■ **Task objective**: Gather each line in the entries that includes the string "circle".

Dataset entries:
——————————
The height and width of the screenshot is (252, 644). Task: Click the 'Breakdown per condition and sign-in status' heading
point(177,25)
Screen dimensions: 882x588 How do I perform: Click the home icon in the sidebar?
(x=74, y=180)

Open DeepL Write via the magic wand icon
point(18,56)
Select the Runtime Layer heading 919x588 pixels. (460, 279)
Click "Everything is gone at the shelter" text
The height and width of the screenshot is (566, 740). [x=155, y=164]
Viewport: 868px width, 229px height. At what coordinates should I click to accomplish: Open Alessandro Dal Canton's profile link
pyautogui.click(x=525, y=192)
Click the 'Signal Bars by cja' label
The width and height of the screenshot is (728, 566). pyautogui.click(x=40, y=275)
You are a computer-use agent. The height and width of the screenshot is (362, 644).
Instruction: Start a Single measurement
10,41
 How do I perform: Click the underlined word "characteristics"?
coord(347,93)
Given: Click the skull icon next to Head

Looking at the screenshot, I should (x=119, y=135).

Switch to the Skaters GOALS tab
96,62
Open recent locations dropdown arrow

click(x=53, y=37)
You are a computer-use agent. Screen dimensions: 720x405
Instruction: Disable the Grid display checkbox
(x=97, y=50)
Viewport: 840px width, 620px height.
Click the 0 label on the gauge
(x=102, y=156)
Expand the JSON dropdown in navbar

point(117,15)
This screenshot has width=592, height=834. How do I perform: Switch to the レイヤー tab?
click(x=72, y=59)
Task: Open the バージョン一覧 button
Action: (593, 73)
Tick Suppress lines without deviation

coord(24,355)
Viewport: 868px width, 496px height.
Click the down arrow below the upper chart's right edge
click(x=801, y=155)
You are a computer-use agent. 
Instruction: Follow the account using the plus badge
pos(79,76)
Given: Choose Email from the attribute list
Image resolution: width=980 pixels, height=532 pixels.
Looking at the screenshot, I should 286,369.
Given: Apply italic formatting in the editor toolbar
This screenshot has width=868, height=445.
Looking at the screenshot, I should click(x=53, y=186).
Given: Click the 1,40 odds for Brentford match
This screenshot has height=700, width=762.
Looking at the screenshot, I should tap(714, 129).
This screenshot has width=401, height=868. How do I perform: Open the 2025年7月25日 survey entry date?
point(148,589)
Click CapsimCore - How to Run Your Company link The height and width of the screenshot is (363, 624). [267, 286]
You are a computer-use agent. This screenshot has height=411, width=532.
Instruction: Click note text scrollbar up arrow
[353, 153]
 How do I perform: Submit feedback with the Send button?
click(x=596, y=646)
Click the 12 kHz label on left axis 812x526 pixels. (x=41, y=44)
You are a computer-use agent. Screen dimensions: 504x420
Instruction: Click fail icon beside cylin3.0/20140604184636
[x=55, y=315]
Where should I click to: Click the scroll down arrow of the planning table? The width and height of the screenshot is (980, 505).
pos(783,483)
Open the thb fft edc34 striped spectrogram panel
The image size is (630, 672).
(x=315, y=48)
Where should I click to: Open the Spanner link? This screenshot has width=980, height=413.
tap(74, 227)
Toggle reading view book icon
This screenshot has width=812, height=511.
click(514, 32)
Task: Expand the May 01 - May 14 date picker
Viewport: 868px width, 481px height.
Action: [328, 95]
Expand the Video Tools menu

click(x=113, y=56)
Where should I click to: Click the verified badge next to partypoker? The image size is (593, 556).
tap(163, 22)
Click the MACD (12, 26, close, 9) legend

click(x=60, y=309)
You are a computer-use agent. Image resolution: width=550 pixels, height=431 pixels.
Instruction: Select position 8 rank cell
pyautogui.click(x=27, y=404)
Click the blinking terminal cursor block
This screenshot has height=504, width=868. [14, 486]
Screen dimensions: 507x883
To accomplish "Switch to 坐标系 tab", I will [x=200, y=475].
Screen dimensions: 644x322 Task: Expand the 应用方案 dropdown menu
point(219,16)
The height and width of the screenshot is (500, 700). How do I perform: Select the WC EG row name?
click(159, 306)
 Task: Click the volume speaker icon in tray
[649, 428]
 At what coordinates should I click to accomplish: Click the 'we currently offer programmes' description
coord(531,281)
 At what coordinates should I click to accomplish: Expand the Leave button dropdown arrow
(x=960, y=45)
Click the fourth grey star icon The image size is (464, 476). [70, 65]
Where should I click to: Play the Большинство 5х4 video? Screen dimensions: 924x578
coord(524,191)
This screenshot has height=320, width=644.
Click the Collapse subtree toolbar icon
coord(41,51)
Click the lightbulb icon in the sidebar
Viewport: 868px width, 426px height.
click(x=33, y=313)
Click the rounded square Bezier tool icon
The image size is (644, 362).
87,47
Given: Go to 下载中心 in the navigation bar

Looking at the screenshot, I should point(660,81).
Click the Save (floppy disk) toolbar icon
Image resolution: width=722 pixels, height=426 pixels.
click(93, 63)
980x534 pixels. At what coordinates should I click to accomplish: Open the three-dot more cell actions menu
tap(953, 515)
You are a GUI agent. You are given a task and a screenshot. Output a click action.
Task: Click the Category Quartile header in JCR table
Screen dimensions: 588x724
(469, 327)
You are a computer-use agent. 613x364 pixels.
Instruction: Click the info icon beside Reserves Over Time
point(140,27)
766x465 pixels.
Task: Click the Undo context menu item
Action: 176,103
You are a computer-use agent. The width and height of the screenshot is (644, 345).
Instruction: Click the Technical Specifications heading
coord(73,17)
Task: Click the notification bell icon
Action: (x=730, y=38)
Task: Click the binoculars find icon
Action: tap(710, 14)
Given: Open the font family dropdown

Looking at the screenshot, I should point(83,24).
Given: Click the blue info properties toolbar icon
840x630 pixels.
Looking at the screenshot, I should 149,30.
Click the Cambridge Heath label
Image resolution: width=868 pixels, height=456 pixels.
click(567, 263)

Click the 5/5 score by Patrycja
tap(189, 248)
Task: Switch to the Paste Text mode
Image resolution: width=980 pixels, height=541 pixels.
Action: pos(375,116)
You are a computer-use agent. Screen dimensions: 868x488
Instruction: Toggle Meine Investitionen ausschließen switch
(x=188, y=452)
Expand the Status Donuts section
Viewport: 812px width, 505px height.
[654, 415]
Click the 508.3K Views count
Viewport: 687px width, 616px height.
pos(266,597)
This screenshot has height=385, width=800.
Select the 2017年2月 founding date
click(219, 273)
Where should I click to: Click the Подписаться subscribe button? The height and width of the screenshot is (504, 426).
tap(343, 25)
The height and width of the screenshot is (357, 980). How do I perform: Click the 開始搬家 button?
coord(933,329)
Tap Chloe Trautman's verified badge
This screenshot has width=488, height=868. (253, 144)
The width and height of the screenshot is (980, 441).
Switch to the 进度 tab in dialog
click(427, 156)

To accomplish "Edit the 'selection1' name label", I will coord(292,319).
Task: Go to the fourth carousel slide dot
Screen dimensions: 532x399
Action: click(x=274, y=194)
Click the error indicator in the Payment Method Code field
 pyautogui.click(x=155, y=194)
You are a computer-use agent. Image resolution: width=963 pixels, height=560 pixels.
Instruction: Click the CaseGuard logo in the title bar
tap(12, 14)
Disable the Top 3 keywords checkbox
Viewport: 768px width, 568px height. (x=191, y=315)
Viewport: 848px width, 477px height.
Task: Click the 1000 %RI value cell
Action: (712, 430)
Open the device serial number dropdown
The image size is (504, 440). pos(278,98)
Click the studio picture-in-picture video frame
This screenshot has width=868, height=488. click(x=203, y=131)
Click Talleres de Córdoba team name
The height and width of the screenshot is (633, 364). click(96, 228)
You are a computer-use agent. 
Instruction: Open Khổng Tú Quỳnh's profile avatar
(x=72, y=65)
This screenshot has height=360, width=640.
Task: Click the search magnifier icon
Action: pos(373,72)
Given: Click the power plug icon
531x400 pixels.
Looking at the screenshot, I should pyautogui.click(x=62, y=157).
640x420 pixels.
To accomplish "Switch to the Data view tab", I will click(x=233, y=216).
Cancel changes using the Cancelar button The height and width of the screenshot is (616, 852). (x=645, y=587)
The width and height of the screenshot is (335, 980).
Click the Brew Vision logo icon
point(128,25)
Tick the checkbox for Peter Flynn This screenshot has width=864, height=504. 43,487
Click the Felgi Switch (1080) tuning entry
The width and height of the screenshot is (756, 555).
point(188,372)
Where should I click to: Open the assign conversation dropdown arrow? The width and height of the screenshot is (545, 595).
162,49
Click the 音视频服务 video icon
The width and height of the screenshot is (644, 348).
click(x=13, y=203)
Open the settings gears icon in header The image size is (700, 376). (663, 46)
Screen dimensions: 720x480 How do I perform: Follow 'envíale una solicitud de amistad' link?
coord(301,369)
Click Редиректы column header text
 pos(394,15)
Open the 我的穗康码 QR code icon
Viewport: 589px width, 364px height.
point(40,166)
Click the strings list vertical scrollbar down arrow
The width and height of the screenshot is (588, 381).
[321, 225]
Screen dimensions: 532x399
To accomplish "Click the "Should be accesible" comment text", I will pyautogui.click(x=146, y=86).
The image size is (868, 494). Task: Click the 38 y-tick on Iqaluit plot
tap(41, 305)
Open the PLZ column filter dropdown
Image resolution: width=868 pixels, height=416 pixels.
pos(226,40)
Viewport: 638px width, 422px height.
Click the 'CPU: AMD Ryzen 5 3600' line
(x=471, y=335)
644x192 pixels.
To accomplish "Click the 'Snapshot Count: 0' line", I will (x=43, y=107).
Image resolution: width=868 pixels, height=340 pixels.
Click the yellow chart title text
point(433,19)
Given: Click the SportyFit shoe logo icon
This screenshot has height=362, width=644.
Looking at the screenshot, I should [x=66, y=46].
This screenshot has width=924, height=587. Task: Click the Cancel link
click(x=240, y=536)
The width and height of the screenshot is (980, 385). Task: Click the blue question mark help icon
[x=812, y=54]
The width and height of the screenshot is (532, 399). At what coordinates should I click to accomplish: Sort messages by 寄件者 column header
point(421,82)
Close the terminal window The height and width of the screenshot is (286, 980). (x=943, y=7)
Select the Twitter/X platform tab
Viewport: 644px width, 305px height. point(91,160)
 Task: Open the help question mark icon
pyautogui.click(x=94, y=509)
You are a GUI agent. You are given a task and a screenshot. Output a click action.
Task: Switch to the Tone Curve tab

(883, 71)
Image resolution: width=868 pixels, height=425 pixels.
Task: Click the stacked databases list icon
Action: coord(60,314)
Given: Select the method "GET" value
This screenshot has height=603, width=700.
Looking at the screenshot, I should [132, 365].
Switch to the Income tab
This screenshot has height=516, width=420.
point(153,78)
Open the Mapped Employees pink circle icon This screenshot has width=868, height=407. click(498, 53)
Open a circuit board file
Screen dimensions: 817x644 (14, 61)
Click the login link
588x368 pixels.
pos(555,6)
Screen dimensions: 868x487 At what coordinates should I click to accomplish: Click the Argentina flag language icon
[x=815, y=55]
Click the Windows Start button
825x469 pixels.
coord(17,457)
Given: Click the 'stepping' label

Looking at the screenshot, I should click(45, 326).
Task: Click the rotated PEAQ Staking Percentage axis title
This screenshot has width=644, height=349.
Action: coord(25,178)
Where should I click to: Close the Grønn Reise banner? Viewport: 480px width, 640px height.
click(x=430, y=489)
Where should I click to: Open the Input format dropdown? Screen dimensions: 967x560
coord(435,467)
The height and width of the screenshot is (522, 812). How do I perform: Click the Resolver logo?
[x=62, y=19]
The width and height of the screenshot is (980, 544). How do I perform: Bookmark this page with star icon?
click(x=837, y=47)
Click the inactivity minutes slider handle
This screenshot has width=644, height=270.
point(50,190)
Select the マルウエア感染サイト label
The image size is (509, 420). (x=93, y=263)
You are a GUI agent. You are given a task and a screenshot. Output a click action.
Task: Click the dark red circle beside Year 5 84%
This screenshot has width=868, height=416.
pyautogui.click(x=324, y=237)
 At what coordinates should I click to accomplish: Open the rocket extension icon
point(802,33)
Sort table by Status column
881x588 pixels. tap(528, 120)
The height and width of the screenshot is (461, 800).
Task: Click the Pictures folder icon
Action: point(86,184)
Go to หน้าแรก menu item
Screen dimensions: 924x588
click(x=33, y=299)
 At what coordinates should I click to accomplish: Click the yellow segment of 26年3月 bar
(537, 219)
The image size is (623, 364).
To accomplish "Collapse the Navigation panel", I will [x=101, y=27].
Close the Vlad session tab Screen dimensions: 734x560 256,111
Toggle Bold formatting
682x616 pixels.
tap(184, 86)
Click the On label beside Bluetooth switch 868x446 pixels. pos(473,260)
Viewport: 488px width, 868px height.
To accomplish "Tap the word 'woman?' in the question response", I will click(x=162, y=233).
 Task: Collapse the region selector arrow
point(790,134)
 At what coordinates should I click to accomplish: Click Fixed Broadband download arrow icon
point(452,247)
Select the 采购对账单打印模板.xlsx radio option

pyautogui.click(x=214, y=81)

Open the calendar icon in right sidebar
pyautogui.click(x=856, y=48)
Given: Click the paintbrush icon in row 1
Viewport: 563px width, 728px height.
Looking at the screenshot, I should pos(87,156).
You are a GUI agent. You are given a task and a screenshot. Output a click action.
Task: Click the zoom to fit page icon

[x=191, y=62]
——————————
■ **Reply**:
Open the Mapped Employees pink circle icon This screenshot has width=868, height=407. click(498, 53)
Task: Click the dark red circle beside Year 5 84%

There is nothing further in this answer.